Accordingly, there was no reason for the ALJ to mention the alleged side effects of the various medications. Thus, there was no error in his failure to do so.

D. The Hypothetical Posed to the Vocational Expert Was Proper

Plaintiff contends that the ALJ erred because the hypothetical questions posed to the VE failed to take into account any mention of the impairments and functional limitations determined by Dr. Murad as discussed previously. (JS at 12.) The Court disagrees.

"In order for the testimony of a VE to be considered reliable, the hypothetical posed must include 'all of the claimant's functional limitations, both physical and mental' supported by the record." Thomas, 278 F.3d at 956 (quoting Flores v. Shalala, 49 F.3d 562, 570-71 (9th Cir. 1995)). Hypothetical questions posed to a VE need not include all alleged limitations, but rather only those limitations which the ALJ finds to exist. See, e.g., Magallanes, 881 F.2d at 756-57; Copeland v. Bowen, 861 F.2d 536, 540 (9th Cir. 1988); Martinez v. Heckler, 807 F.2d 771, 773-74 (9th Cir. 1986). Thus, an ALJ must propose a hypothetical that is based on medical assumptions, supported by substantial evidence in the record, that reflects the claimant's limitations. Osenbrock v. Apfel, 240 F.3d 1157, 1163-64 (9th Cir. 2001) (citing Roberts v. Shalala, 66 F.3d 179, 184 (9th Cir. 1995)); see also Andrews, 53 F.3d at 1043 (although the hypothetical may be based on evidence which is disputed, the assumptions in the hypothetical must be supported by the record).

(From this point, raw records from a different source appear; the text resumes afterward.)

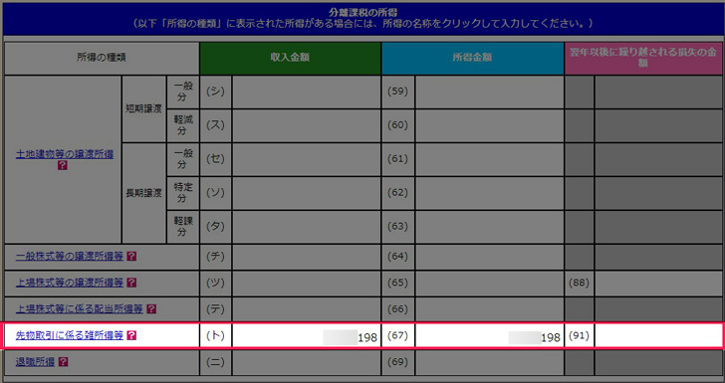
Task: Open help icon beside 上場株式等に係る配当所得等
Action: (x=151, y=309)
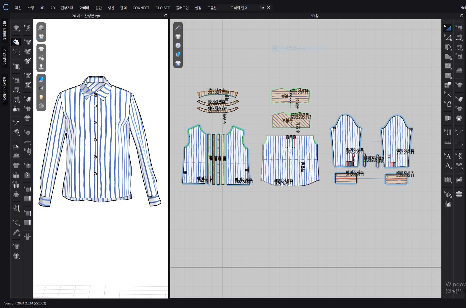The image size is (466, 308).
Task: Click the 모듈러 라이브러리 side panel button
Action: pyautogui.click(x=4, y=90)
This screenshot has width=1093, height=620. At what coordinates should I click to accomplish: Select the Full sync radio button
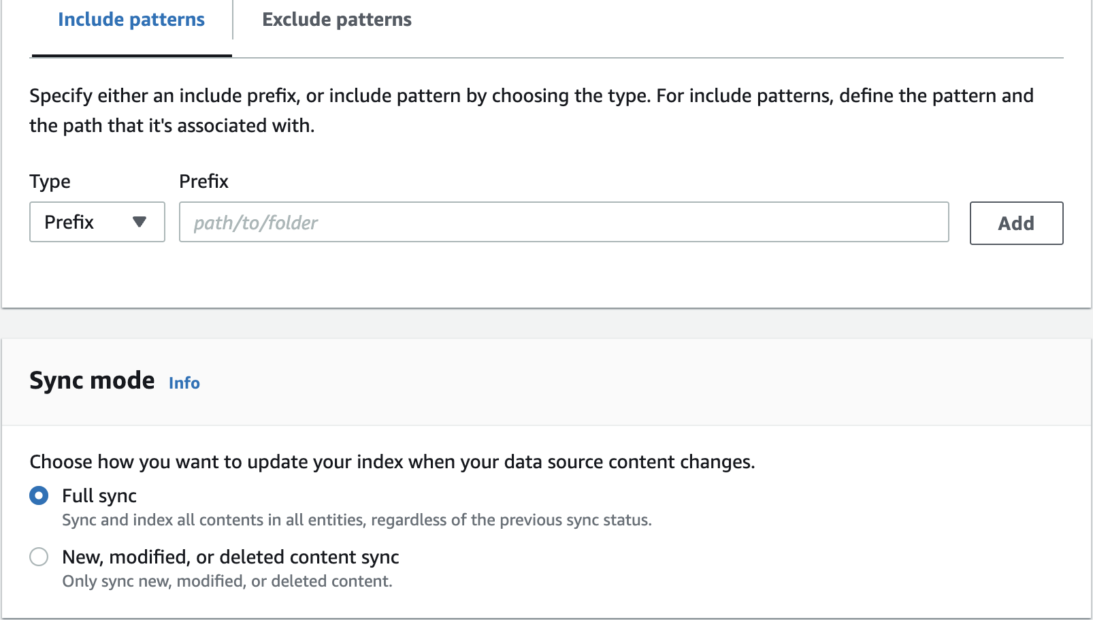[x=39, y=495]
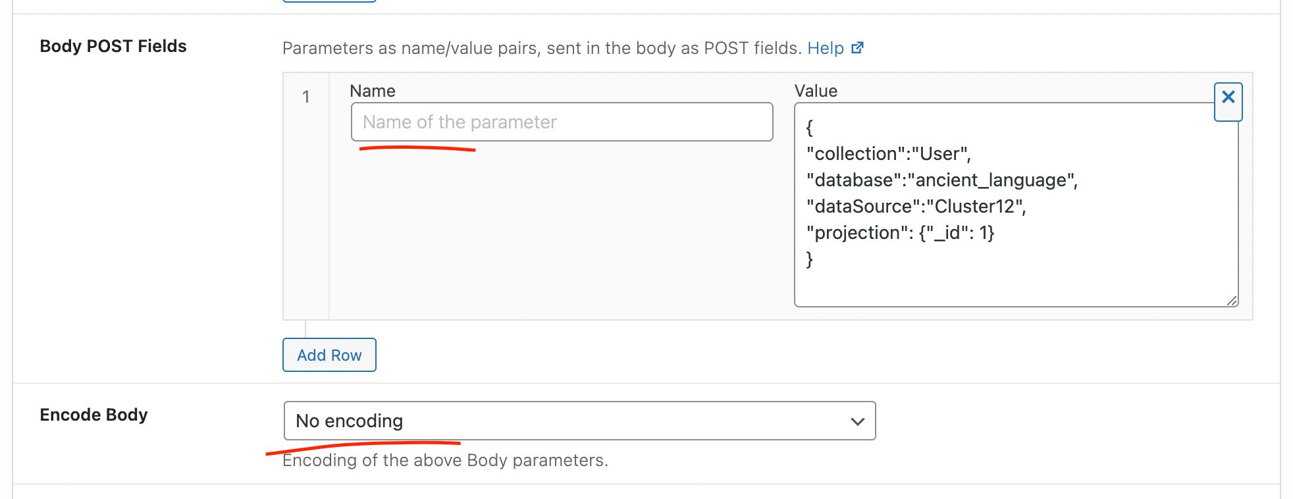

As previously discussed, the record evidence did not support the conclusions of Dr. Murad. Accordingly, there was no error in the ALJ's hypothetical questions to the VE which did not include these limitations. Rollins v. Massanari, 261 F.3d 853, 857 (9th Cir. 2001) ("Because the ALJ included all of the limitations that he found to exist, and because his findings were supported by substantial evidence, the ALJ did not err in omitting the other limitations that Rollins had claimed, but had failed to prove.").


IT THEREFORE IS ORDERED that Judgment be entered affirming the decision of the Commissioner, and dismissing this action with prejudice.